One limitation of this study was the sample size. Although decreasing cytokine production patterns were observed after the simultaneous use of BCG and alendronate compared to the BCG-only group, these changes sometimes failed to reach statistical significance. A study with a larger sample size is necessary to further validate the effects of alendronate on trained immunity induction.

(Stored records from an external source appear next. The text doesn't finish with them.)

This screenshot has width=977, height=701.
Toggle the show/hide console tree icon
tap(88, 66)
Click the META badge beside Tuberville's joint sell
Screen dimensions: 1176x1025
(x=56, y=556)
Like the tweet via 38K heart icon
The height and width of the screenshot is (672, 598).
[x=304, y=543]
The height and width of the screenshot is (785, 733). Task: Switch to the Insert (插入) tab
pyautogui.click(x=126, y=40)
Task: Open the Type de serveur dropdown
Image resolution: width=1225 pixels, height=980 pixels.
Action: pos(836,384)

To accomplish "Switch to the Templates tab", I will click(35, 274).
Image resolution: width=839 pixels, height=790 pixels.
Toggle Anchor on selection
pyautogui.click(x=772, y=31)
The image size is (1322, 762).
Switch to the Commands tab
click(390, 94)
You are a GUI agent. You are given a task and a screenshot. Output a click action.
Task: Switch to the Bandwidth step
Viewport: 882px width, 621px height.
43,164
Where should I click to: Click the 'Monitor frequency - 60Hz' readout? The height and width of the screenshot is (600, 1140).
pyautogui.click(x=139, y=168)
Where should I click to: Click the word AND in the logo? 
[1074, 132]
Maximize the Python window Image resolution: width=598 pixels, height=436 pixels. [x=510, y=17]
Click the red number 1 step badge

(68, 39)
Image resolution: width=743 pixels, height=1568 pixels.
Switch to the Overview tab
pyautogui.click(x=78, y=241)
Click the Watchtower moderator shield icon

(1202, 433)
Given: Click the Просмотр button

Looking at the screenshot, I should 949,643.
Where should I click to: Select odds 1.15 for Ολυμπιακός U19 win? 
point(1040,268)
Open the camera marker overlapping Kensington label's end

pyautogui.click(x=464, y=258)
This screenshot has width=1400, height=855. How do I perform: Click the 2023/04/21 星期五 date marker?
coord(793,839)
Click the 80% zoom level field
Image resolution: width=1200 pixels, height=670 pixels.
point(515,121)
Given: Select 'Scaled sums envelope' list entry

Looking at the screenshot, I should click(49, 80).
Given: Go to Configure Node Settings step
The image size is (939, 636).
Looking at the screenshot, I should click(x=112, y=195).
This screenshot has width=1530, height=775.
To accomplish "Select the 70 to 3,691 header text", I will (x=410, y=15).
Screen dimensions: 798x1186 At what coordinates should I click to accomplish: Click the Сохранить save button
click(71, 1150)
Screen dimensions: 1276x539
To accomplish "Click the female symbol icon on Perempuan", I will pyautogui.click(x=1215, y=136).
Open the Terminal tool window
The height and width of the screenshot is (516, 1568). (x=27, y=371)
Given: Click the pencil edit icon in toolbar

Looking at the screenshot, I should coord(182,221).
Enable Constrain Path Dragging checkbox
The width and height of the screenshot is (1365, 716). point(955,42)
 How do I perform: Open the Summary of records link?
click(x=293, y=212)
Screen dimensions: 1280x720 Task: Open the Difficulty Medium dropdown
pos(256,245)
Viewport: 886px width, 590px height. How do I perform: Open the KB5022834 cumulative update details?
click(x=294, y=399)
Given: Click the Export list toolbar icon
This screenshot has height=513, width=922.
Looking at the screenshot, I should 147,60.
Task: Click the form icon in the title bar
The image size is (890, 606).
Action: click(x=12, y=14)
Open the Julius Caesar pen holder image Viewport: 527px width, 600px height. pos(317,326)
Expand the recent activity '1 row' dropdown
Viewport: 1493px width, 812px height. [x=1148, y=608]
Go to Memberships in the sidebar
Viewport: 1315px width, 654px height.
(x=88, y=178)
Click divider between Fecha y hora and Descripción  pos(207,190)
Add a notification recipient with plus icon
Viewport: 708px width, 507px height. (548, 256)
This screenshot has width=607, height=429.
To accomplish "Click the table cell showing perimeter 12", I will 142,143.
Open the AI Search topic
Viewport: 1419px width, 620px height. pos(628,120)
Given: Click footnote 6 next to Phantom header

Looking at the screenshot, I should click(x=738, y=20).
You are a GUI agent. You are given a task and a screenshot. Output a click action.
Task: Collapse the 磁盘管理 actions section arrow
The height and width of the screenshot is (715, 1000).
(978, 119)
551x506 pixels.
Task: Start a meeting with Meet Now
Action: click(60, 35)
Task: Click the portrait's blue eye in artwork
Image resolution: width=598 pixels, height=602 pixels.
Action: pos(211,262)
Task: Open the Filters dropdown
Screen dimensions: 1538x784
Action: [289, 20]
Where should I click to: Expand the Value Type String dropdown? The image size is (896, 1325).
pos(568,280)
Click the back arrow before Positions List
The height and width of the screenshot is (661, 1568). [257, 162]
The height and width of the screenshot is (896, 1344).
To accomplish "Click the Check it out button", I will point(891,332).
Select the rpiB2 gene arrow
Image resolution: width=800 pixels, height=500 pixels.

In conclusion, we show that simultaneous administration of BCG with oral alendronate reduces the cytokine production capacity of PBMCs against heterologous stimuli one month later in young, healthy individuals. These findings align with the transcriptome of poly(I:C)-stimulated PBMCs where BCG+Alendronate treatment results in downregulated inflammatory pathways. These observations could have implications for BCG vaccination in the elderly with chronic use of N-BPs, and larger studies investigating the effect of long-term alendronate use on BCG-induced trained immunity are required.
Supplementary Material
5. ACKNOWLEDGEMENTS
We thank the participants of the BCG-PLUS study for being a volunteer in this clinical trial. Additionally, we thank our team of research nurses from the Radboud Technology Center Clinical Studies (RTC-CS) for helping with the participant visits and sample collection. Lastly, we appreciate the experimental support by our laboratory technicians, Helga Dijkstra and Heidi Lemmers.
7. FUNDING
M.G.N. was supported by an ERC Advanced Grant (833247) and a Spinoza grant from the Netherlands Organization for Scientific Research (NWO). J.D.A. was supported by a Veni grant (09150161910024) from NWO.
Footnotes
All authors agreed to submit the manuscript, read and approved the final draft and take full responsibility of its content.
8. CONFLICT OF INTEREST STATEMENT
M.G.N. is a scientific founder and member of the scientific advisory board of Trained Therapeutix Discovery (TTxD), and is a scientific founder of Lemba and Biotrip. The other authors declare that they have no conflicts of interest.